2.9. Immunochromatographic Strip Compared with ELISA

In total, 150 serum samples were collected from three swine herds in Zhejiang province and the immunochromatographic strip and Porcinecircovirus 2 Cap ELISA kit (antigen testing, Beijing Median Biotek Co., Ltd., (Beijing, 100000, China) were used to test the 150 serum samples.

The immunochromatographic strip is qualitative detection method, Porcinecircovirus 2 Cap ELISA kit is quantitative detection method. Therefore, we used a Kappa test to analyze the differences between the two sets of data.

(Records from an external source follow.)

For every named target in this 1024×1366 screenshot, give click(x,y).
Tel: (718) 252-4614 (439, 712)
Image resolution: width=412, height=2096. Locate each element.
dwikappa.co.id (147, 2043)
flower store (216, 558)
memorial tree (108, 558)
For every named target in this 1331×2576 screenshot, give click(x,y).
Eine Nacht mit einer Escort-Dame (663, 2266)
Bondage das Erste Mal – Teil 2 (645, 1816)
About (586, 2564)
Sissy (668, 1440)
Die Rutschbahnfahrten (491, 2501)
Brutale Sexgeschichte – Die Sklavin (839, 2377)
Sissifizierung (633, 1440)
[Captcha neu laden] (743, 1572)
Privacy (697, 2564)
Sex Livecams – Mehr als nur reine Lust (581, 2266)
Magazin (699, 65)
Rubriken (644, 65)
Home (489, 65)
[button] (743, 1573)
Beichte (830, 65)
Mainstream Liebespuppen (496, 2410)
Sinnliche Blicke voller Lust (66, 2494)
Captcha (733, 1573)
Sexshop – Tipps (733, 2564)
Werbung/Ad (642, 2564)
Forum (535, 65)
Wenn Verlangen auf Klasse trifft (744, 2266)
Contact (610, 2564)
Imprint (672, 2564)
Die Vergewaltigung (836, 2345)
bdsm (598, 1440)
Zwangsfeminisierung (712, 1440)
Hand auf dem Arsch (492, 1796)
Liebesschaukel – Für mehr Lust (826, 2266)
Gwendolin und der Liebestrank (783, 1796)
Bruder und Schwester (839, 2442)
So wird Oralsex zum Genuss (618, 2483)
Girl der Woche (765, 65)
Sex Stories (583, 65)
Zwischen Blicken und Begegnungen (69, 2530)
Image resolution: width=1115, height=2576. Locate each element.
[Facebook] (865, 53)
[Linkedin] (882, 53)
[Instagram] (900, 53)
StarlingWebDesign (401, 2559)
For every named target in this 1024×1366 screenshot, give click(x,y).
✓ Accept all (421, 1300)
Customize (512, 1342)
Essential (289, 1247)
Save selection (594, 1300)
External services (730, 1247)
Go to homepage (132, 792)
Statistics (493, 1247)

The Kappa consistency test is a statistical method used to evaluate the consistency level of two or more evaluators on categorical data. It not only tells us whether there is consistency between evaluators, but also quantifies the degree of consistency through a Kappa value.

Kappa values between 0.61 and 0.80 were considered to indicate ‘high’ consistency, while those between 0.81 and 1.00 indicated ‘extremely strong’ consistency.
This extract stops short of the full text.